In art, la trame then acquires a delightful vibration ("frisson"? whoooo!) - first, it has migrated in the artistic context (such as in the French film industry) to meaning the collection of carefully curated details that provide ambiance, richness, and texture to a story. At the same time, the word also has the feeling of referring back to the fabric of the original meaning, the basic supporting structure of the story, the very skeleton of it, the warp and the weft. In this vibration between ostensibly extraneous detail and fundamentals, la trame then points towards the meat or the body or essence of the story.

As an example, I recall one of her completed documentary films that we watched. It was the Parisian exploration of what happens after the (western Canadian) timber industry has fallen through its initial stages of cheerful, more or less rampaging extraction-industry and is re-grouping - what happens to those workers, how does the industry re-create itself, what are the remnants, what are the new things, stuff like that.

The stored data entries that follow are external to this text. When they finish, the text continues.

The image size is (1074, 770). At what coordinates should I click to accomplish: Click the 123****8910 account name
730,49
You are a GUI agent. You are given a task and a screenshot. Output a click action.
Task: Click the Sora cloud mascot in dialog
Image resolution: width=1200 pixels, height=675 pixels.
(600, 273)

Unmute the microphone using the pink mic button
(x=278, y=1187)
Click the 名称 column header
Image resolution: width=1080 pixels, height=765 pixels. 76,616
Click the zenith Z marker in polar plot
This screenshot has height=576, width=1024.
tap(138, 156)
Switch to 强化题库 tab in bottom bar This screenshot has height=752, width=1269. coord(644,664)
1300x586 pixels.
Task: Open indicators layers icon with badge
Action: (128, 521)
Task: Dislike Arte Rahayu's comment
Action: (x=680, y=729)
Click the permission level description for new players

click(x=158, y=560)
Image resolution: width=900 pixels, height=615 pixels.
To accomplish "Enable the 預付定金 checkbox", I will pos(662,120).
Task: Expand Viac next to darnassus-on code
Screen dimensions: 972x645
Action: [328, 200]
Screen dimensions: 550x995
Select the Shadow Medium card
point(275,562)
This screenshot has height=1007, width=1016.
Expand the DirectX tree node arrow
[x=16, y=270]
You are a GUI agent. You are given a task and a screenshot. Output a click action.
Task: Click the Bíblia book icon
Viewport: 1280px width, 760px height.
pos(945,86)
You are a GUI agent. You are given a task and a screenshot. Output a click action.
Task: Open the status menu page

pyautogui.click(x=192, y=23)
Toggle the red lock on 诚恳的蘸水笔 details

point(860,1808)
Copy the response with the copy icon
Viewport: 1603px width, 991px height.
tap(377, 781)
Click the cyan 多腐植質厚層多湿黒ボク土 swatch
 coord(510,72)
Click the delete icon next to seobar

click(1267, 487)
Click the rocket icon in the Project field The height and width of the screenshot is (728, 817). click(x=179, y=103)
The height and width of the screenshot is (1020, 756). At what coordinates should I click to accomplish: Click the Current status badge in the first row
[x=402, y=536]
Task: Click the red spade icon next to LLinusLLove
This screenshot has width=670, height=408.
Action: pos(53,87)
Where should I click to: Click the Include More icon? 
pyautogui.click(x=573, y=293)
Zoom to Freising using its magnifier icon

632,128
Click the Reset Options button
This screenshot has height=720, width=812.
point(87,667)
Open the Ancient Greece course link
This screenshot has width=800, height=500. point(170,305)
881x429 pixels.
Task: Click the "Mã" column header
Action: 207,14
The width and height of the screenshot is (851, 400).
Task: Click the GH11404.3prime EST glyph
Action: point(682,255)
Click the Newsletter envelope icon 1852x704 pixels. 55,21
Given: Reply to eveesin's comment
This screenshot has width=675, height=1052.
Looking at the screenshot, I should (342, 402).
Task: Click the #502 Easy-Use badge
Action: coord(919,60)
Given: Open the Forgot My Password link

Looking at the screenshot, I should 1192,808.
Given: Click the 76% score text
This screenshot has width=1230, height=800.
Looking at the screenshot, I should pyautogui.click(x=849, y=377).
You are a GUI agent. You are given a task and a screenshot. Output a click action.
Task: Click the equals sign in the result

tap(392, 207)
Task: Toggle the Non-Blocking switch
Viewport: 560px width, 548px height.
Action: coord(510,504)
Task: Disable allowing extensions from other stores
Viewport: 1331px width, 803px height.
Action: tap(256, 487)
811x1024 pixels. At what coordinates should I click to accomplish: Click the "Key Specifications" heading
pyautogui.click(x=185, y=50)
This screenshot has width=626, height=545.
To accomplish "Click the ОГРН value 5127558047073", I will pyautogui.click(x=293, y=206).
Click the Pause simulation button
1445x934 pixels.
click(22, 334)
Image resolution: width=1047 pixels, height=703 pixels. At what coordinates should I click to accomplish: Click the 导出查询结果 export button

A ton of more or less sensitive contacts and locations was scouted out (and the subsequent reality of actually gaining access for a film crew was worthy of a feature film in itself - "foreigners" wanting to film the difficult ambiguities of a dying industry, yikes!), lots of pixels were captured, and a feature was produced and eventually broadcast.

So there was a narrative, a voiceover which could have, with a little editing, been broadcast as a radio program. That's the story, the statistics, the data, the facts, the meat. Since this was a visual medium, there were the informational shots that are clearly the direct equivalent of data/facts - graphics, maps, locations such as "here we are rolling up to the sawmill, and there are some tree-trunks in a heap with bark still on but no branches" and so on. La trame was, at least partly, in the individual extra shots - a slow, lyrical pan off the river-cleaner's (tiny, compared to old-days) log-boom bucketing after the tug onto the glossy rolling water being pushed aside by the boom, a second or so of the tug-guy's rough, brown, hyper-aged hands on the wheel. Another example of la trame was in the choice of subjects to be included so as to provide additional layers of texture to the story - the crew spent some time filming the river-cleaner's family and home by the side of the river, and a few shots of that subject were included to give context.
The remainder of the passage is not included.